» Data section:
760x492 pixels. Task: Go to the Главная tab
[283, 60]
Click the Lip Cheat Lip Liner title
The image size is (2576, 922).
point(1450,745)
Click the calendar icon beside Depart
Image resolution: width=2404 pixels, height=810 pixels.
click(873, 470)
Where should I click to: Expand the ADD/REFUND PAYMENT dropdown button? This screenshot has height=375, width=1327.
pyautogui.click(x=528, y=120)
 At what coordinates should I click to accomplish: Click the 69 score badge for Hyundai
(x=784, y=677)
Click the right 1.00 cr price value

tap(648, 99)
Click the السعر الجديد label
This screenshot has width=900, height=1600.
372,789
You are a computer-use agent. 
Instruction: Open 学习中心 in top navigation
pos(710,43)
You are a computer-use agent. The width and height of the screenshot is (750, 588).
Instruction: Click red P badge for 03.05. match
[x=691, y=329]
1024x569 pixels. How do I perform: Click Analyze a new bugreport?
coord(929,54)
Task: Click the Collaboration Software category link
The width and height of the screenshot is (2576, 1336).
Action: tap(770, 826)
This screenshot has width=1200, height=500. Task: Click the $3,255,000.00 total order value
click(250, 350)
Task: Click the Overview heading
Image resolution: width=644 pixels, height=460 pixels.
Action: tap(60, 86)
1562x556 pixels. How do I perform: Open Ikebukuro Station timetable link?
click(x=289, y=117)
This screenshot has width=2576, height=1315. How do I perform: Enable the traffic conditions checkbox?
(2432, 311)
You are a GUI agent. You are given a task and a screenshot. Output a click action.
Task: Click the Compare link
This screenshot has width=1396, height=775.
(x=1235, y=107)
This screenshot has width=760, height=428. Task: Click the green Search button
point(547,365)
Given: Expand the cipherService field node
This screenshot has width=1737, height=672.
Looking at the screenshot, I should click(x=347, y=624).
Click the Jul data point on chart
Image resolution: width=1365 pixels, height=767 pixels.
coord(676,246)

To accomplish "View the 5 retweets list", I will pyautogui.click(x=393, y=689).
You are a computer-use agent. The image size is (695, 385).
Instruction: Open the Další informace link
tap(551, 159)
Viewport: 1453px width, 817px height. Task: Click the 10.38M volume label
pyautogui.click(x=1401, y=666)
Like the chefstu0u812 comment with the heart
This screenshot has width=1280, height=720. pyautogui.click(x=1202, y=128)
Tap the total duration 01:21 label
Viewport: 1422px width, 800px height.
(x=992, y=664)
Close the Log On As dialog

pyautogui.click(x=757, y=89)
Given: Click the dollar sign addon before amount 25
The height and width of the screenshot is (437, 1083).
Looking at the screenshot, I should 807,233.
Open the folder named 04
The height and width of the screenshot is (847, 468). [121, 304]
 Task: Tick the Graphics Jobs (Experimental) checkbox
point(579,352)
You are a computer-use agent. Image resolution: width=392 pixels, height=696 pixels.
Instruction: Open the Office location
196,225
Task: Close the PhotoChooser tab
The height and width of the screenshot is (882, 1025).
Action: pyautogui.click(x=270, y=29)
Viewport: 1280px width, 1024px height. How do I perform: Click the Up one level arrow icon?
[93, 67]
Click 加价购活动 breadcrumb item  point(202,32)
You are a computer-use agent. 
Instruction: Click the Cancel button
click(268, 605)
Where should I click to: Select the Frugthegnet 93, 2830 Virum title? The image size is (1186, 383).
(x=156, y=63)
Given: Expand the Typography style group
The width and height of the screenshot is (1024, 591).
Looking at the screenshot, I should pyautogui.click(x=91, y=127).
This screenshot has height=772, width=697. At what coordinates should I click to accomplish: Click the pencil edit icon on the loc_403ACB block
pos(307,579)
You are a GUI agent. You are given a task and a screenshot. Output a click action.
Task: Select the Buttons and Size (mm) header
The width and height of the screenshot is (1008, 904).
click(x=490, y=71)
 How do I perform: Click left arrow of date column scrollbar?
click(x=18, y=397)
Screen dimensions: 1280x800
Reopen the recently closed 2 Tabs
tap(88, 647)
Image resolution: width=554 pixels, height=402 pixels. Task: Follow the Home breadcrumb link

» Required work: Each record above should be retyped in full, exactly as shown.

» Output:
760x492 pixels. Task: Go to the Главная tab
[283, 60]
Click the Lip Cheat Lip Liner title
The image size is (2576, 922).
point(1450,745)
Click the calendar icon beside Depart
Image resolution: width=2404 pixels, height=810 pixels.
click(873, 470)
Where should I click to: Expand the ADD/REFUND PAYMENT dropdown button? This screenshot has height=375, width=1327.
pyautogui.click(x=528, y=120)
 At what coordinates should I click to accomplish: Click the 69 score badge for Hyundai
(x=784, y=677)
Click the right 1.00 cr price value

tap(648, 99)
Click the السعر الجديد label
This screenshot has width=900, height=1600.
372,789
You are a computer-use agent. 
Instruction: Open 学习中心 in top navigation
pos(710,43)
You are a computer-use agent. The width and height of the screenshot is (750, 588).
Instruction: Click red P badge for 03.05. match
[x=691, y=329]
1024x569 pixels. How do I perform: Click Analyze a new bugreport?
coord(929,54)
Task: Click the Collaboration Software category link
The width and height of the screenshot is (2576, 1336).
Action: tap(770, 826)
This screenshot has width=1200, height=500. Task: Click the $3,255,000.00 total order value
click(250, 350)
Task: Click the Overview heading
Image resolution: width=644 pixels, height=460 pixels.
Action: tap(60, 86)
1562x556 pixels. How do I perform: Open Ikebukuro Station timetable link?
click(x=289, y=117)
This screenshot has width=2576, height=1315. How do I perform: Enable the traffic conditions checkbox?
(2432, 311)
You are a GUI agent. You are given a task and a screenshot. Output a click action.
Task: Click the Compare link
This screenshot has width=1396, height=775.
(x=1235, y=107)
This screenshot has width=760, height=428. Task: Click the green Search button
point(547,365)
Given: Expand the cipherService field node
This screenshot has width=1737, height=672.
Looking at the screenshot, I should click(x=347, y=624).
Click the Jul data point on chart
Image resolution: width=1365 pixels, height=767 pixels.
coord(676,246)

To accomplish "View the 5 retweets list", I will pyautogui.click(x=393, y=689).
You are a computer-use agent. The image size is (695, 385).
Instruction: Open the Další informace link
tap(551, 159)
Viewport: 1453px width, 817px height. Task: Click the 10.38M volume label
pyautogui.click(x=1401, y=666)
Like the chefstu0u812 comment with the heart
This screenshot has width=1280, height=720. pyautogui.click(x=1202, y=128)
Tap the total duration 01:21 label
Viewport: 1422px width, 800px height.
(x=992, y=664)
Close the Log On As dialog

pyautogui.click(x=757, y=89)
Given: Click the dollar sign addon before amount 25
The height and width of the screenshot is (437, 1083).
Looking at the screenshot, I should 807,233.
Open the folder named 04
The height and width of the screenshot is (847, 468). [121, 304]
 Task: Tick the Graphics Jobs (Experimental) checkbox
point(579,352)
You are a computer-use agent. Image resolution: width=392 pixels, height=696 pixels.
Instruction: Open the Office location
196,225
Task: Close the PhotoChooser tab
The height and width of the screenshot is (882, 1025).
Action: pyautogui.click(x=270, y=29)
Viewport: 1280px width, 1024px height. How do I perform: Click the Up one level arrow icon?
[93, 67]
Click 加价购活动 breadcrumb item  point(202,32)
You are a computer-use agent. 
Instruction: Click the Cancel button
click(268, 605)
Where should I click to: Select the Frugthegnet 93, 2830 Virum title? The image size is (1186, 383).
(x=156, y=63)
Given: Expand the Typography style group
The width and height of the screenshot is (1024, 591).
Looking at the screenshot, I should pyautogui.click(x=91, y=127).
This screenshot has height=772, width=697. At what coordinates should I click to accomplish: Click the pencil edit icon on the loc_403ACB block
pos(307,579)
You are a GUI agent. You are given a task and a screenshot. Output a click action.
Task: Select the Buttons and Size (mm) header
The width and height of the screenshot is (1008, 904).
click(x=490, y=71)
 How do I perform: Click left arrow of date column scrollbar?
click(x=18, y=397)
Screen dimensions: 1280x800
Reopen the recently closed 2 Tabs
tap(88, 647)
Image resolution: width=554 pixels, height=402 pixels. Task: Follow the Home breadcrumb link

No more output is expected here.